I’d like to say that I always knew we’d make it across the finish line. I’d like to, but it would be a lie. I really had my doubts. In fact, I gave it the same odds as a snowball’s chance in hell.
I’m not sure you ever knew, but after the second series Peter Jones and I made it a habit to meet for an annual lunch. Needless to say we would soon get around to weighing the latest rumours of a recording reunion, and usually ended up dismissing them as fantasy. In 1994 our rendezvous, at Peter’s suggestion, was at the Explorers’ Club, and we greeted each other in a state of high excitement. You had indicated to me that there just might be a further series, and, more concretely, a radio producer with the suitably science-fiction name of Dirk Maggs had been contacting the cast to check our availability. Peter was feeling particularly available at the time, and, come to think of it, so was I.
But, alas, it was not to be – at least, not then. You weren’t at all keen on the scripts that a third party had written, and having no time yourself to produce them, the moment passed. I recently found a letter from Peter in a long-neglected desk drawer – he hardly ever wrote letters, so I kept it for its rarity. (Actually, at the time, that wasn’t a consideration; I simply never throw anything away.) It’s dated December 22nd 1994, and says, among other things, ‘I hear from Dirk Maggs that there’s not much chance of a radio series as Douglas is working on a script for a film.’

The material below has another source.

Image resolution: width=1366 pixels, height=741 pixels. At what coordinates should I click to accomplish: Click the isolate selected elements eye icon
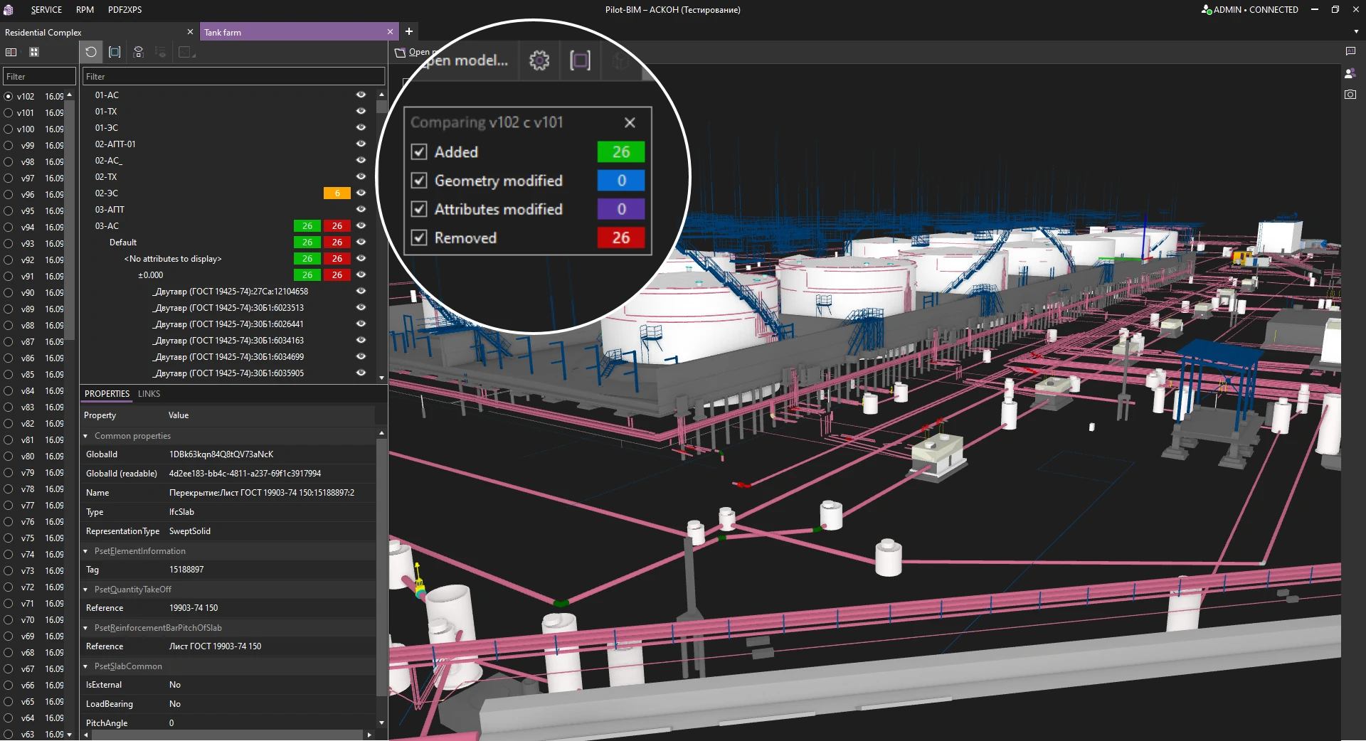(x=139, y=52)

Film was the medium you wanted to crack, and the more it remained closed to you, the more you became determined to see it achieved.
At that time also you were saying that you wanted to move on from Hitchhiker’s, and making a radio series out of what you’d already published seemed too much like a step backwards. After all, the first two books had come as a result of the story’s popularity on radio, hadn’t they? The last three sprang fully-formed straight onto the printed page. (Well, not exactly ‘sprang’; they were cajoled, bullied, you might even say tortured out of you by grimly determined editors, while you listened to the gentle ‘whooshing’ of deadlines passing by.)
As the years passed, my lunches with Peter became more concerned with talk about other things, including whether your pursuit of ‘the movie’ would ever come to anything and, if it did, whether we’d be too old to appear in it. Time continued to pass. Then the old team started to lose members – David Tate (the voice of Eddie the shipboard computer), Richard Vernon (Slartibartfast) and then Peter himself. I decided it was all over.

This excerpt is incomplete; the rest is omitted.